Autistic individuals, families, clinicians, government officials, and policymakers have a great interest in understanding the causes of autism. This Viewpoint summarizes what is currently known about the etiological factors associated with autism and how this information is transforming early detection and intervention. Autism is now understood not as a single condition, but as a group of neurodevelopmental conditions that affect social interaction and communication and are characterized by restricted and repetitive behaviors. Autism varies widely, often accompanied by medical, developmental, and psychiatric co-occurring conditions.

Autism’s etiology is multifactorial, involving both genetic and environmental influences (Figure 1) (1). Hundreds of genes increase the likelihood of autism, with heritability estimates of approximately 80% based on family studies. Genes associated with autism are highly expressed during fetal brain development and converge on biological pathways involving synaptic signaling, chromatin remodeling, inflammatory responses in oligodendrocytes, and myelination (1).

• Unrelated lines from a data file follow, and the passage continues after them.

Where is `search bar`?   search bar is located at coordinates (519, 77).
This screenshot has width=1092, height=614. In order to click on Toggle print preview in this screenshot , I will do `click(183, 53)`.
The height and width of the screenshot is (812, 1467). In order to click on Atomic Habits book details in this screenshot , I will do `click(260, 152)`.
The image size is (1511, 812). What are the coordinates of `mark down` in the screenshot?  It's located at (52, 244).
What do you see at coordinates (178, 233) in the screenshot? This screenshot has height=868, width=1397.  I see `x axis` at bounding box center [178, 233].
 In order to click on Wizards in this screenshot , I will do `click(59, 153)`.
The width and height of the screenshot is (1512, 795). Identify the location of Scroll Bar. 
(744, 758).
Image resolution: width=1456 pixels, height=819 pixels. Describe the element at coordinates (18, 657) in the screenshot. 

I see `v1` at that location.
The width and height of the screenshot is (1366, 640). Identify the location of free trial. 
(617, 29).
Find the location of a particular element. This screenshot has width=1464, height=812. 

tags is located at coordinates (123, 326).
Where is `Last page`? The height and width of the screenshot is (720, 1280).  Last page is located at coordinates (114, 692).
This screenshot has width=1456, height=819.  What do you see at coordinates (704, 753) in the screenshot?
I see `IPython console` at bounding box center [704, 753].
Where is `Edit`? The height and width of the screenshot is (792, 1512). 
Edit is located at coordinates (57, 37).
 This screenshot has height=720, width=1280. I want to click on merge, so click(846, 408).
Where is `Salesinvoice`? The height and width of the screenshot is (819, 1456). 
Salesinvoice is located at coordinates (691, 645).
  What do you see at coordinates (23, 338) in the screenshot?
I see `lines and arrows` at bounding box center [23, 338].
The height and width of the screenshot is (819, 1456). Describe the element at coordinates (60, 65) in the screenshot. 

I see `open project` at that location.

Summary of genetic and environmental factors associated with autism etiologFigure 1

Summary of genetic and environmental factors associated with autism etiology.

The combined effects of rare genetic variants and polygenic liability contribute to autism (2). Rare inherited and spontaneous genetic mutations are identified in a subgroup of autistic individuals. These include copy number variants and protein-disrupting variants (e.g., deletion and duplication at 16p11.2, duplication at 15q12, and alterations in CHD8, PTEN, SCN2A, and SHANK3). These mutations are not exclusive to autism and are also associated with intellectual disability, epilepsy, and motor dysfunction. Most autism cases are related to common inherited genes of low individual effect that exert additive effects in a polygenic manner. These common polygenetic influences are thought to be more specific to autism’s core features.

Environmental factors also increase autism likelihood, accounting for approximately 40% of variance in twin studies (3, 4). Familial factors include advanced parental age; short interpregnancy interval; and maternal autoimmune disease, hypertension, obesity, diabetes, or infection during pregnancy (3). Fetal exposures to air pollutants, pesticides, or medications such as valproate or selective serotonin reuptake inhibitors have also been associated with autism, although no association is found for the latter when maternal psychiatric conditions are accounted for (3). Some studies have linked autism to prenatal exposure to acetaminophen; however, a recent study of over 2 million children found no association when familial factors were controlled (5). Prenatal folic acid supplementation is associated with decreased autism likelihood and may ameliorate the impacts of neurotoxicants (3). Finally, perinatal factors such as prematurity, obstetric complications, and neonatal hypoxia are associated with autism and may mediate maternal factors (6).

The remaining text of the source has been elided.